There are also trips planned for Snowmass, Winter Park and Canada, where Vail Club 50 members will be helicoptered in to stay in a lodge atop a mountain.

Imagine the parties

Vail Club 50, at 800 members, is a diverse group of outdoor enthusiasts.

“They’re professional lawyers, teachers, business owners and executives, and some have been in the Peace Corps,” Cornett said. “You’ve got a huge swath of talent, so you can imagine what the parties are like — it’s great conversation and people who appreciate good food, good wine and good company.”

For Cornett, Vail Club 50 is a big reason why she and her husband landed in the Vail Valley after 30 years away from Colorado.

“We wanted to live in the mountains and we were looking for a community where we could get to know people and do things with them,” she said. “We looked everywhere — we looked in Summit County, Steamboat, Aspen — and this was the only place where we found a social group and a club like this.”

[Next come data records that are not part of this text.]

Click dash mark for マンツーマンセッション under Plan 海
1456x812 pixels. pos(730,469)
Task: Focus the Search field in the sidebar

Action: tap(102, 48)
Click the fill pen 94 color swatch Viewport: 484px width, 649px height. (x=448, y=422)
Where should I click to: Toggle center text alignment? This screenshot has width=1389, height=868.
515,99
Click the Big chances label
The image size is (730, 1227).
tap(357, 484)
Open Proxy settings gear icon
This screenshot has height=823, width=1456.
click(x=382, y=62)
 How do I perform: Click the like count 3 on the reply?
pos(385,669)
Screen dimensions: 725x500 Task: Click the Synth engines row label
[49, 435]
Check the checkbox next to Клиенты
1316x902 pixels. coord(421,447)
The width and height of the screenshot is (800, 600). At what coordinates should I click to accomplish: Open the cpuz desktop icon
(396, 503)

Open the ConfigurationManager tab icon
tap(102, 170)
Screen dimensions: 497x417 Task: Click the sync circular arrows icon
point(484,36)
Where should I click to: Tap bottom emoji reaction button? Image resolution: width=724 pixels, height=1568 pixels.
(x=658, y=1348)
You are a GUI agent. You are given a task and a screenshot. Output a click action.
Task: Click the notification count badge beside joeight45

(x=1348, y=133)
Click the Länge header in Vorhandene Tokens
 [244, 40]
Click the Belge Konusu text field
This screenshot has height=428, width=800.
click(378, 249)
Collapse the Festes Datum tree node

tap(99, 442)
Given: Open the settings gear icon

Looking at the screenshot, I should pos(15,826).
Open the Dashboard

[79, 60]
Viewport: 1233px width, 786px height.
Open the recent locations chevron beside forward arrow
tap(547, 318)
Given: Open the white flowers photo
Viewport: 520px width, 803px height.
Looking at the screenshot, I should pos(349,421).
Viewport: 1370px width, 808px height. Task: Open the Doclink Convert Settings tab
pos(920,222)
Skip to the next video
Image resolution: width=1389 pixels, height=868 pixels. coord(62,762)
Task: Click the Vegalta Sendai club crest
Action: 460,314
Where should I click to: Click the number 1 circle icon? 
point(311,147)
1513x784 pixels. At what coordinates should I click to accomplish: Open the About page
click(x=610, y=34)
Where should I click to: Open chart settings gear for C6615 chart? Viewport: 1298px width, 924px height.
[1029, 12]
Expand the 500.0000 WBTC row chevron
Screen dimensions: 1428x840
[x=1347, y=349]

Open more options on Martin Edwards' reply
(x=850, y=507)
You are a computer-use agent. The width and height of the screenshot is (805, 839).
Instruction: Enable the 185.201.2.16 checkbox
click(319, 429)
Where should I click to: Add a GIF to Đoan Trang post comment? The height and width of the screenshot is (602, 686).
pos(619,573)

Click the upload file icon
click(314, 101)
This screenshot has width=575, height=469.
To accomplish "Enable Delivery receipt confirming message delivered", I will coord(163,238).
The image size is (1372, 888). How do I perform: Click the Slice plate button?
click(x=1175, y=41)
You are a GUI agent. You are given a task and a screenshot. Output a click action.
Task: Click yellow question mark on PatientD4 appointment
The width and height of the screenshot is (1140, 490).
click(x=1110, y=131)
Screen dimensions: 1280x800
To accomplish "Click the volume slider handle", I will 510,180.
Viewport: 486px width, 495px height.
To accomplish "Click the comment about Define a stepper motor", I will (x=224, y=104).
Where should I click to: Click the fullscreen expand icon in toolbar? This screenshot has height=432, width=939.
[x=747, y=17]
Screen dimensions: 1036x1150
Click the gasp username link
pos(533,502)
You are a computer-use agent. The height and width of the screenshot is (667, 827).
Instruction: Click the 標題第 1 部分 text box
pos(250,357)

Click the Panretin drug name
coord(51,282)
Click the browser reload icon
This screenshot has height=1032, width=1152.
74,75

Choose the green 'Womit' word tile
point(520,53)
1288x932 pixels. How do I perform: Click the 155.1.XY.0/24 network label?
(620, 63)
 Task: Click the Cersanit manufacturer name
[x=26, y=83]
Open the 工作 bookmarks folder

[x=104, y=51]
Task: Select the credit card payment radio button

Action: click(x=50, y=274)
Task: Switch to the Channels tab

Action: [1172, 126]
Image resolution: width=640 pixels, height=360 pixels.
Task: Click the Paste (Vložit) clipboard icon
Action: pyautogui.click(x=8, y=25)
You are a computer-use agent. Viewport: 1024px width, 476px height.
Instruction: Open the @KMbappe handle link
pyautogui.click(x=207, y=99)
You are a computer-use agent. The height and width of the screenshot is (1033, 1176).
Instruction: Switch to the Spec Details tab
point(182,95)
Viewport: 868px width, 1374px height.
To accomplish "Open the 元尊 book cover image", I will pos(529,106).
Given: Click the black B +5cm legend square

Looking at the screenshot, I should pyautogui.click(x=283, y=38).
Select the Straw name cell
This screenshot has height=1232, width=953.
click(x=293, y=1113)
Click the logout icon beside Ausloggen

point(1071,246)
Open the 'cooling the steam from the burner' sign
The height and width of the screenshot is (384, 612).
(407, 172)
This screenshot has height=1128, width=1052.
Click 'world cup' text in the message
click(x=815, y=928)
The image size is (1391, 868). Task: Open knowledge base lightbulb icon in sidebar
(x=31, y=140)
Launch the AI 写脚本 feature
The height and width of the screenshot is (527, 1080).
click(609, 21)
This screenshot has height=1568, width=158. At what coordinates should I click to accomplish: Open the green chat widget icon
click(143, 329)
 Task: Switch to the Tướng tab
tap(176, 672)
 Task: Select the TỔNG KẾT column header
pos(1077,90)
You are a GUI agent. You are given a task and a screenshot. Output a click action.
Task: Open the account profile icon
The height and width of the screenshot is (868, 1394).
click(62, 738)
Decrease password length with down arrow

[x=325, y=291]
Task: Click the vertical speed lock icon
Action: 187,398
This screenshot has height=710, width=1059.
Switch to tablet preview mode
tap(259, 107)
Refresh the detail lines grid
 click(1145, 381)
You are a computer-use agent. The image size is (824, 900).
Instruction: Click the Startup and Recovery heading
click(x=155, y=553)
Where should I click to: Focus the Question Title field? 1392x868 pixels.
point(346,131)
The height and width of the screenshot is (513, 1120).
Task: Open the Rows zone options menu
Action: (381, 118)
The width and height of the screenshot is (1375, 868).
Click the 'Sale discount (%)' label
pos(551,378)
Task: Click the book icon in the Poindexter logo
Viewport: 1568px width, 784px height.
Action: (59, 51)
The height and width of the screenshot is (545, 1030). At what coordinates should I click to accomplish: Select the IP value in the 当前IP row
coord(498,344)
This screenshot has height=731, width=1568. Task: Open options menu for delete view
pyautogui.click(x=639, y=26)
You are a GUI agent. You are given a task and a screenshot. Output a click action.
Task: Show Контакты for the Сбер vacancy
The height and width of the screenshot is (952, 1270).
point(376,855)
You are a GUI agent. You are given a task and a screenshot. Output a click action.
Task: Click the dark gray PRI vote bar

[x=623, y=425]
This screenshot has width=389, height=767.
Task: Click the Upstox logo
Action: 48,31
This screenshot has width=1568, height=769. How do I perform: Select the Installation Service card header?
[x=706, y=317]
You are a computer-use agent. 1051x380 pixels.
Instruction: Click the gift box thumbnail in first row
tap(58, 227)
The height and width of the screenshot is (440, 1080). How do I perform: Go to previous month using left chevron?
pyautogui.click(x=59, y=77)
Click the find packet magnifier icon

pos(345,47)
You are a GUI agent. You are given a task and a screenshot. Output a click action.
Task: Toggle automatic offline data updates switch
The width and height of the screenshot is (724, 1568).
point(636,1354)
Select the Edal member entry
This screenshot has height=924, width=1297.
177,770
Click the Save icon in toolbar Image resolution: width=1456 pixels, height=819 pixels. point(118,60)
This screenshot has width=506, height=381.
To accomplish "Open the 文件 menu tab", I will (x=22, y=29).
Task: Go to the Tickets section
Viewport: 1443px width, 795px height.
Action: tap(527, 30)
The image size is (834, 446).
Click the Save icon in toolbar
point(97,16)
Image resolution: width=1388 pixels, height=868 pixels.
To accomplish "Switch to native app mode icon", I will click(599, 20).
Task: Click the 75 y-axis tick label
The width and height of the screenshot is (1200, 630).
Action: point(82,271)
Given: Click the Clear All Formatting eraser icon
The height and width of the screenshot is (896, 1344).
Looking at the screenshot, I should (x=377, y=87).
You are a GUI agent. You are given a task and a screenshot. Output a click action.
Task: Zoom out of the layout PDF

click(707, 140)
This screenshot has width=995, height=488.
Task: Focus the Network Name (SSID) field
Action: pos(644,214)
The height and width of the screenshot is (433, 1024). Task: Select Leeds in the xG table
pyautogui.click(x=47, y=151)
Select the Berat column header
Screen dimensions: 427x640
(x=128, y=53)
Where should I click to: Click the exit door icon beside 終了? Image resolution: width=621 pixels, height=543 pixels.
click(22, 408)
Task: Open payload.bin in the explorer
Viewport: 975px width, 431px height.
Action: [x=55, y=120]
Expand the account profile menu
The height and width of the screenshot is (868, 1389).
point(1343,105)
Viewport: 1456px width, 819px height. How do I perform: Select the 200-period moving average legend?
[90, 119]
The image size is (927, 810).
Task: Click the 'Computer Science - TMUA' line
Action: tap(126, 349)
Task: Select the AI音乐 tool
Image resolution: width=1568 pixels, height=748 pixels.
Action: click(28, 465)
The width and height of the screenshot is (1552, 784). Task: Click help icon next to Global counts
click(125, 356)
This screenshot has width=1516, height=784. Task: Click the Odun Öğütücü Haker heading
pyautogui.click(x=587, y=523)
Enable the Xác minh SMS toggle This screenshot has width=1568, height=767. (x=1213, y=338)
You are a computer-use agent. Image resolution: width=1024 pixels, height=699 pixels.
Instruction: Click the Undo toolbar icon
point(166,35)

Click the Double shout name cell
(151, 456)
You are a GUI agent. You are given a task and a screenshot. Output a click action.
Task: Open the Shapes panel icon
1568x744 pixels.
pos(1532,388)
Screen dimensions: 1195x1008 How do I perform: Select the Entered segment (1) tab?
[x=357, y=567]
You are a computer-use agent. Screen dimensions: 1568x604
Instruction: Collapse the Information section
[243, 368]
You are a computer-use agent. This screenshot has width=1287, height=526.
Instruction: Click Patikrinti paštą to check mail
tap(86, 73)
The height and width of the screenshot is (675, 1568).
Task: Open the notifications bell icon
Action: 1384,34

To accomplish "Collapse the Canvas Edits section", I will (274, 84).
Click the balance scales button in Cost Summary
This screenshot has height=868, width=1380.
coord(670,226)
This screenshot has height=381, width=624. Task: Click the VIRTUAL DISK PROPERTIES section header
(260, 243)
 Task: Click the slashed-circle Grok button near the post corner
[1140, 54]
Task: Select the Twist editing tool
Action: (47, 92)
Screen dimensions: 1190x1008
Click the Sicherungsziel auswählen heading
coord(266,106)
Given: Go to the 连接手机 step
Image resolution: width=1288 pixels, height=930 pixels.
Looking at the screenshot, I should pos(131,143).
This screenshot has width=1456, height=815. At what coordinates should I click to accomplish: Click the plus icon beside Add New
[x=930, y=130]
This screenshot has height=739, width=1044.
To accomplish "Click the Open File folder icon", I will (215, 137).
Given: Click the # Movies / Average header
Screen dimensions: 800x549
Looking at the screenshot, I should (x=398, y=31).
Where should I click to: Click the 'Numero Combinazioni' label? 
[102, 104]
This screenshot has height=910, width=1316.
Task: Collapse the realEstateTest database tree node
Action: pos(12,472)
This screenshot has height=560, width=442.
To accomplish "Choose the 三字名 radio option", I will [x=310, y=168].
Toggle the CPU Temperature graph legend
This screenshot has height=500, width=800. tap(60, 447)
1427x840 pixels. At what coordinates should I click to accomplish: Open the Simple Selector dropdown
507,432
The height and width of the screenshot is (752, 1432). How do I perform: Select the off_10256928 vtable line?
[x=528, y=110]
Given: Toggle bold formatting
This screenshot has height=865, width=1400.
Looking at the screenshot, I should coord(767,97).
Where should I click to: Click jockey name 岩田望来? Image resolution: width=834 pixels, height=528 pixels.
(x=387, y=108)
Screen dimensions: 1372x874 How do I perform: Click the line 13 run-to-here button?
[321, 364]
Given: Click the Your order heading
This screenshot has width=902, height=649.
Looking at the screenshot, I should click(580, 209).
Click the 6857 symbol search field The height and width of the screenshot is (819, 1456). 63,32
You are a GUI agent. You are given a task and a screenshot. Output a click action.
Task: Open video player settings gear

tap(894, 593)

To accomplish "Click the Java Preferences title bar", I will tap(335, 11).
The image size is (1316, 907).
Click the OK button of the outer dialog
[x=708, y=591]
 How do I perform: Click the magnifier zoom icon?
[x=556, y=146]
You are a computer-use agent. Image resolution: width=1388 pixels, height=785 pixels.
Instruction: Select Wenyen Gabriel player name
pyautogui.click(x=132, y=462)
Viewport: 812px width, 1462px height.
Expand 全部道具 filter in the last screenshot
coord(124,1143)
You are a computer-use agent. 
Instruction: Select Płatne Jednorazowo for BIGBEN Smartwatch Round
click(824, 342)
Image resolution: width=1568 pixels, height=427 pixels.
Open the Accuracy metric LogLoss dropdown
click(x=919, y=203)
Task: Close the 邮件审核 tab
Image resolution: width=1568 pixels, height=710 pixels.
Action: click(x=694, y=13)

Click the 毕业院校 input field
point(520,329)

The group also includes Vail Club Singles, made up of 132 Vail Club 50 members. They get together once a month in addition to the Vail Club 50 gatherings. Recently, they spent a day up at Ski Cooper.

“It’s to socialize with other people that are single,” Cornett said. “It’s not a matchmaking group at all.”

On the schedule for Vail Club 50 this year is a new event, the Burns Supper celebrating the 259th birthday of Robert Burns, a Scottish poet. There will be Scottish food and music. Every year, there’s also a Vail Club 50 ski race in honor of former member Judd Babcock.


Vail Club 50 takes safety seriously.

“We’re very alert and pay a lot of attention to safety,” Cornett said. “We set up safety and CPR classes at the beginning of every season.”

While in the backcountry, radios are provided for all outings. And helmets are a requirement while on the mountains.

“Once you join Vail Club 50, the other thing you find is that these people are the people that volunteer all across the valley,” Cornett said. “They’re mentors in schools and active in the community.”

Looking for more information?

“Just Google Vail Club 50,” Cornett said, as if she was a teenager gathering her friends for some epic adventures.